*** ВЫБРАННЫЙ ТЕКСТ ***

Самолюбие как самое чуткое и раздражительное из сердечных чувств наших пребывает весьма редко в полном и вожделенном здравии; оно переходит то и дело от легких заболеваний к периоду более или менее медленных выздоравливаний. Но так как все мы вообще подвергаемся, временами этой эпидемии, то люди относятся довольно снисходительно к периодическим нравственным недугам подобного рода как к чему-то столь же неизбежному в обществе, как насморк в зимнее время. Когда же случается человеку доводить себя до совершенного здоровья в деле самолюбивых помыслов, тогда он начинает разглагольствовать о своем смирении и скромности, пока не впадет в еще горький порок гордыни.
Наслаждения самолюбия бывают основаны на ходячем курсе стоимости каждого, а это – такая монета, ценность которой изменяется с малейшим дуновением ветра, словно следуя колебанию курса худшего из банков. При оценке своих трудов мы по большей части рассчитываем на стоимость их на рынках общественного мнения, почему и впадаем ежеминутно в ошибки, всегда страдающие преувеличением. Когда же приходит время насладиться человеческой похвалой, мы, напротив, переполняемся страхом перед людским суждением. Предвидеть приговор толпы невозможно. Ежели в данный момент не находится в районе того или другого рынка никакого выдающегося труда, тогда произведения наши, хотя бы и посредственный, поднимается в цене. Когда же соработниками и соперниками являются высокие умы, тогда толпа проходит безучастно мимо наших произведений, не замечая сравнительных их достоинств.

***

• ЗАДАНИЯ:
• a. С чем в тексте о самолюбии сравнивают периодические нравственные недуги, которые люди считают неизбежными в обществе?
• b. Допишите текст о самолюбии дальше, начиная сразу после его последнего предложения.

*** ВЫБОРКА ДАННЫХ ***

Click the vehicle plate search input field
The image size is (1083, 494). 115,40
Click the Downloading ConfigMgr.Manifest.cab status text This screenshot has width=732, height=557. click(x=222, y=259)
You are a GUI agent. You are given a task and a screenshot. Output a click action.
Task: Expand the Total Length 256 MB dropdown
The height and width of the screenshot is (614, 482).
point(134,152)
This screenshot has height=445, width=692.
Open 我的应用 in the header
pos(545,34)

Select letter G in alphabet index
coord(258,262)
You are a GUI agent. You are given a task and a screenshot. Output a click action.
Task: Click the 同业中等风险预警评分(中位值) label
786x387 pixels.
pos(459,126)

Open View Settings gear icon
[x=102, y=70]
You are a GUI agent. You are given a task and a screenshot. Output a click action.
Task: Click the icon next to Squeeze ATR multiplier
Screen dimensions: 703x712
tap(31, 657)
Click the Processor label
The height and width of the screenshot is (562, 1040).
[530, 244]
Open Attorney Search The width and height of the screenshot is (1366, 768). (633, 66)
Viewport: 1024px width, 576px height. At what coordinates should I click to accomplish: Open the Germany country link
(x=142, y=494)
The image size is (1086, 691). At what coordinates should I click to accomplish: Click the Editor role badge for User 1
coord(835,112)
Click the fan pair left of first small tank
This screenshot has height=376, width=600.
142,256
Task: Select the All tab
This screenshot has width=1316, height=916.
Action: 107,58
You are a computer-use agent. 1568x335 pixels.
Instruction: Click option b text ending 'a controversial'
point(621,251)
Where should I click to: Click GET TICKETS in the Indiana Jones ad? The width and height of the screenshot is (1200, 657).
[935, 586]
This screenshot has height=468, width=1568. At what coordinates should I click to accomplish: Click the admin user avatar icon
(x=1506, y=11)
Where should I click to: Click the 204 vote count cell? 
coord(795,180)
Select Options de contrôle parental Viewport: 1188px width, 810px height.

***

• ОТВЕТЫ К ЗАДАНИЯМ:
• a. С насморком в зимнее время.

• b.
Эта шаткость людских суждений объясняет множество загадочных явлений и много крупных и мелких тайн в жизни как индивидуумов, так и целых наций.
Становится понятным, почему человек в действительности великий бывает раздражителен от гипертрофии чувства весьма второстепенного, т. е. самолюбия.
Становится понятным, почему человек, посредственно одаренный умственными силами, охотно изолирует себя из людской среды, симулируя философский стоицизм ради того только, чтобы ему удобнее было распускать свои павлиньи перья в кружке ничтожных личностей.
Понятно, почему огонек, блеснувший в веке обскурантизма, кажется иной раз людям звездой первой степени. Но являются промеж людей и такие светильники, которые способны просвещать и греть и посреди целого моря света.
Физиологические радости как самолюбия, так и людского одобрения ценятся выше мужчинами, чем женщинами и в годы совершенной зрелости более, чем в юности или дряхлости. Они разнообразят и увеселяют жизнь отдельных личностей и, становясь главными факторами цивилизации народов, они готовят новые источники наслаждений для потомства и грядущих веков.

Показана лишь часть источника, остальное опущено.